A nourishing bowl with quinoa, roasted vegetables, chickpeas, olives, hummus, Greek yogurt, and feta cheese.

# What You'll Need:

→ Grains

01 - 1 cup quinoa, rinsed
02 - 2 cups water

→ Vegetables

03 - 1 medium zucchini, chopped
04 - 1 red bell pepper, chopped
05 - 1 small red onion, sliced
06 - 1 cup cherry tomatoes, halved
07 - 2 tablespoons olive oil
08 - 1/2 teaspoon dried oregano
09 - 1/2 teaspoon ground cumin
10 - Salt and black pepper to taste

→ Legumes

11 - 1 can (15 ounces) chickpeas, drained and rinsed

→ Toppings

12 - 1/2 cup Kalamata olives, pitted and halved
13 - 1/2 cup hummus
14 - 1/2 cup Greek yogurt
15 - 1/2 cup feta cheese, crumbled
16 - 1/4 cup fresh parsley, chopped
17 - Lemon wedges for serving

# How-To Steps:

01 - Preheat the oven to 425°F
02 - Spread zucchini, red bell pepper, red onion, and cherry tomatoes on a baking sheet. Drizzle with olive oil, sprinkle with oregano, cumin, salt, and black pepper. Toss to coat evenly.
03 - Roast vegetables for 20 to 25 minutes, stirring halfway through, until tender and slightly caramelized.
04 - Combine quinoa and water in a saucepan. Bring to a boil, reduce heat to low, cover, and simmer for 15 minutes. Remove from heat and let stand covered for 5 minutes. Fluff with a fork.
05 - Warm the chickpeas in a small skillet over medium heat for 2 to 3 minutes, seasoning lightly with salt if desired.
06 - Divide cooked quinoa among 4 serving bowls.
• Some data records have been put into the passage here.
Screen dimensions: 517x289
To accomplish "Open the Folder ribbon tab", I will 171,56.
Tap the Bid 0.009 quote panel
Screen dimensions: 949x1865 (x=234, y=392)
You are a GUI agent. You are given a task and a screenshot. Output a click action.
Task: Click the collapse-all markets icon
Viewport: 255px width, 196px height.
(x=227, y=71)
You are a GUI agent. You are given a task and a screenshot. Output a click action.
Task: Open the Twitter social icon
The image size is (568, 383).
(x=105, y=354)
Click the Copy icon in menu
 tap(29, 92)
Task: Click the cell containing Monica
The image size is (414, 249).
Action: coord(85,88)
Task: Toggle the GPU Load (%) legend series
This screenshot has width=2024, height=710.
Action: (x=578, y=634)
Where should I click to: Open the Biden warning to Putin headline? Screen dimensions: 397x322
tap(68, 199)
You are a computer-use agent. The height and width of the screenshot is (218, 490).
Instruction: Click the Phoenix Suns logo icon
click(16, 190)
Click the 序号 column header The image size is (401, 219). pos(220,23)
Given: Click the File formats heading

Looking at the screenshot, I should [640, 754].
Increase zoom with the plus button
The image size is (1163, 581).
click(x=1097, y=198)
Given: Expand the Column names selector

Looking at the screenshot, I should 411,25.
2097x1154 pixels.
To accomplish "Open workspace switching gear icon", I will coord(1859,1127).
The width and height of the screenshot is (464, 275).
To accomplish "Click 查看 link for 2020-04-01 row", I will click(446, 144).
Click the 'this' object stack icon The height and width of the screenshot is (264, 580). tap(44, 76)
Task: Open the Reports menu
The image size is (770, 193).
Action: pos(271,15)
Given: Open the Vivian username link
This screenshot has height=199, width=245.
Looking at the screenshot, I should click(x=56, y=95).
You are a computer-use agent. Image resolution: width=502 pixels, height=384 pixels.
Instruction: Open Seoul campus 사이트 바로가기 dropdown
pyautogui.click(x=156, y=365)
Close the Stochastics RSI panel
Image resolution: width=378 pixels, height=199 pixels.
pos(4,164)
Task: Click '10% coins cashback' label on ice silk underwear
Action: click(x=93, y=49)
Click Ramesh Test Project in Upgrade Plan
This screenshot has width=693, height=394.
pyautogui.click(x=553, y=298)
Arrange roasted vegetables, chickpeas, olives, hummus, Greek yogurt, and feta cheese on top of each portion.
07 - Garnish with chopped parsley and serve with lemon wedges.

# Tips from the pros:

01 -
  • It comes together in under an hour and tastes like you spent all day in the Mediterranean.
  • Everything is customizable—swap vegetables, change your protein, adjust the toppings based on what you have.
  • One bowl covers all your nutritional bases, so you feel genuinely nourished instead of just full.
02 -
  • Don't skip rinsing the quinoa or you'll get that awful bitter, soapy taste that makes people think they don't like quinoa.
  • Warming the chickpeas sounds unnecessary until you taste the difference—cold chickpeas are mushy and bland, but warm ones stay firm and actually taste like something.
  • The vegetables need real heat to caramelize; 350°F won't cut it, so don't turn your oven down just because you're impatient.
03 -
  • If your oven runs cool, increase the temperature to 450°F and watch the vegetables closely—true caramelization requires real heat and attention.
  • Add the feta and parsley just before eating so the cheese doesn't soften into the warm components and the herbs stay bright green and fresh.